A photon has rest $m=0$, but it is never at rest, so it has no rest mass, then the relativistic mass is according to me non-zero because:

  1. $E = \text{work}=m \times \text{acceleration} \times \text{displacement}$, if $m=0$ then $E=0$, which it is not
  2. Light is trapped in a black hole
  3. In the de-Broglie equation, $\lambda=h / (mc)$, if $m=0$, the expression is undefined, alternatively I can find the mass of a photon applying the wavelenghth of light in lamda
  4. Light has momentum and energy, which is I think impossible with a zero mass.

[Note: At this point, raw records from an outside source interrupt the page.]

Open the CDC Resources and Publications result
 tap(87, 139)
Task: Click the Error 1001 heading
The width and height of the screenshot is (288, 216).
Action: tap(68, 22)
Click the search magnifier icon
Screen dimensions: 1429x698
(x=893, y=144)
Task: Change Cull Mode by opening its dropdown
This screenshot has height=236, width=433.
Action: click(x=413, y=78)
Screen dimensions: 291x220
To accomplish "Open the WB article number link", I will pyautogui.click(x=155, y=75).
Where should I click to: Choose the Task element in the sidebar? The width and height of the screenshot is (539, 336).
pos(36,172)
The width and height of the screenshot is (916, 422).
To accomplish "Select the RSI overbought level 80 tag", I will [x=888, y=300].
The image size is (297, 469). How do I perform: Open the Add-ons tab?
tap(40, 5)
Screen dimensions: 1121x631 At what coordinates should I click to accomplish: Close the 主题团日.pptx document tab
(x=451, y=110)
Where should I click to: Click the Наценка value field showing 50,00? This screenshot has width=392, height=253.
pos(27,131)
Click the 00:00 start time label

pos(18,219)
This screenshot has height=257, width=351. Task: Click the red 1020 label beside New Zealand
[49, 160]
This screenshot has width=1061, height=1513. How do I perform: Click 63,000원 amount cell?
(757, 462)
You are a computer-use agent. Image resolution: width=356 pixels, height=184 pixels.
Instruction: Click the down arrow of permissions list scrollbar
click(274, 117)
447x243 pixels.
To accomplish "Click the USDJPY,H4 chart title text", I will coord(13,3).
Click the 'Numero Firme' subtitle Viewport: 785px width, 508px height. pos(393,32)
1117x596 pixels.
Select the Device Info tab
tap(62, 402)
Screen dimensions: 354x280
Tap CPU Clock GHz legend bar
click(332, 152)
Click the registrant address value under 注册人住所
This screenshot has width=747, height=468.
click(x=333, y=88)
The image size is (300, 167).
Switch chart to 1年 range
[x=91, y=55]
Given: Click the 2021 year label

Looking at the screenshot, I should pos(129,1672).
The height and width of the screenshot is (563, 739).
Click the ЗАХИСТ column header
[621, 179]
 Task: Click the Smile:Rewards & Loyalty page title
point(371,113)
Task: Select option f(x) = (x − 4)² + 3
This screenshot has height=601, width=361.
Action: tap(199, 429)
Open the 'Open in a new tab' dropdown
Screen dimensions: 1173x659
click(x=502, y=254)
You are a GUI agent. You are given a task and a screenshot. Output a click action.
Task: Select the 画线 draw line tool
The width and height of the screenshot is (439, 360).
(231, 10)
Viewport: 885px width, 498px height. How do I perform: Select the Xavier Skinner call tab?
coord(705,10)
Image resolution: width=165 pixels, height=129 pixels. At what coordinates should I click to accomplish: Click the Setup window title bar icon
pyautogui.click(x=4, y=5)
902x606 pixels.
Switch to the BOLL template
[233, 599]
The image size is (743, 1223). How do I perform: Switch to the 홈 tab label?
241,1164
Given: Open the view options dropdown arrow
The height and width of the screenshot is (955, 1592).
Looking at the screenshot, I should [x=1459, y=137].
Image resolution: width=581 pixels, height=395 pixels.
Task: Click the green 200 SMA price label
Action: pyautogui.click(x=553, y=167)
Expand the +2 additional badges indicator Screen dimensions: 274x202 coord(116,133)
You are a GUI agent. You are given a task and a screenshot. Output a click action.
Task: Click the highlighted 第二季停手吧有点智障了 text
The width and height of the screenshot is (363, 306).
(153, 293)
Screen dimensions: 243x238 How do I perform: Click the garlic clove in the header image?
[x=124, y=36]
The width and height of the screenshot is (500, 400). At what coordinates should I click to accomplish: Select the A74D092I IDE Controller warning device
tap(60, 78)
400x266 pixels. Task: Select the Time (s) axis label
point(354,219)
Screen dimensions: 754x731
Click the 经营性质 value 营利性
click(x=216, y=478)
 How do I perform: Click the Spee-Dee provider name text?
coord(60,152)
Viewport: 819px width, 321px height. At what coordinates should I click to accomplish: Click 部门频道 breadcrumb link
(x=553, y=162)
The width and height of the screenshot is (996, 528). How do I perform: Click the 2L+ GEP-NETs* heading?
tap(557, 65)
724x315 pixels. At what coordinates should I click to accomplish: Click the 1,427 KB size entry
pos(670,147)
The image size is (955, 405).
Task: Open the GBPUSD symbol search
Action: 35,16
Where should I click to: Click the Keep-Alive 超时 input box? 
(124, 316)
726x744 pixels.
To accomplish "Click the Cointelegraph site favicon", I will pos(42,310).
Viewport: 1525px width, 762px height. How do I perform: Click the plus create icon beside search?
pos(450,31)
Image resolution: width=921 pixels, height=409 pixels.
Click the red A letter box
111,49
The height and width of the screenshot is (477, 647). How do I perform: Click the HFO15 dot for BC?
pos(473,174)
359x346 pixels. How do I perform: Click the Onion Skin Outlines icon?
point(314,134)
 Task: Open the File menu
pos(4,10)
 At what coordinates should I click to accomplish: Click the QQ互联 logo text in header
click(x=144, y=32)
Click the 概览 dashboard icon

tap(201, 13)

I dont have a very vast knowledge in physics, please tell me where in each of this 4 cases I am wrong.


1 Answer 1

  1. $E = m \times \text{acceleration} \times \text{displacement}$ is not the whole story even for normal matter once you get into special relativity. The full formula is $$E^2 = p^2 c^2 + m^2 c^4 \tag{1}$$ where $m$ is the rest mass, $p$ is the momentum, and $c$ is the speed of light. Photons have $m=0$ but $p \neq 0$.

  2. I'm not sure why this matters. In general relativity we have bending of space-time so even though light travels on "null paths"$^{[a]}$ when those paths themselves are bent the light goes in a bent trajectory.

  3. The deBroglie equation you've written is a semi-classical equation only applicable to massive particles. It't not even really correct for massive particles though, so don't take it too seriously.

  4. Momentum is not just $p = m v$. One way to think about it is to invert Eq. (1) getting $$pc = \sqrt{E^2 - m^2 c^4}\,. \tag{2}$$ Therefore a photon with energy $E = \hbar \omega$ has momentum $p = \hbar \omega / c$. You can regard the energy of a photon $E = \hbar \omega$ as the fundamental starting point, and then Eq. (2) as another fundamental relation coming from the structure of special relativity. The fact that photons have $m=0$ really means that it is possible to create one with arbitrarily low amounts of energy. With massive particles like electrons creating one with zero momentum costs energy $E = m c^2$ as per Eq. (1). In other words, to create a stationary electron out of the vacuum costs $m c^2$ in energy. For a photon, you can create one with any amount of energy $E=\hbar \omega$ as long as the frequency $\omega$ is low enough. This idea is illustrated in the figure where we show the energy required to create a photon or a particle of mass $m=2$ with specified momentum $p$.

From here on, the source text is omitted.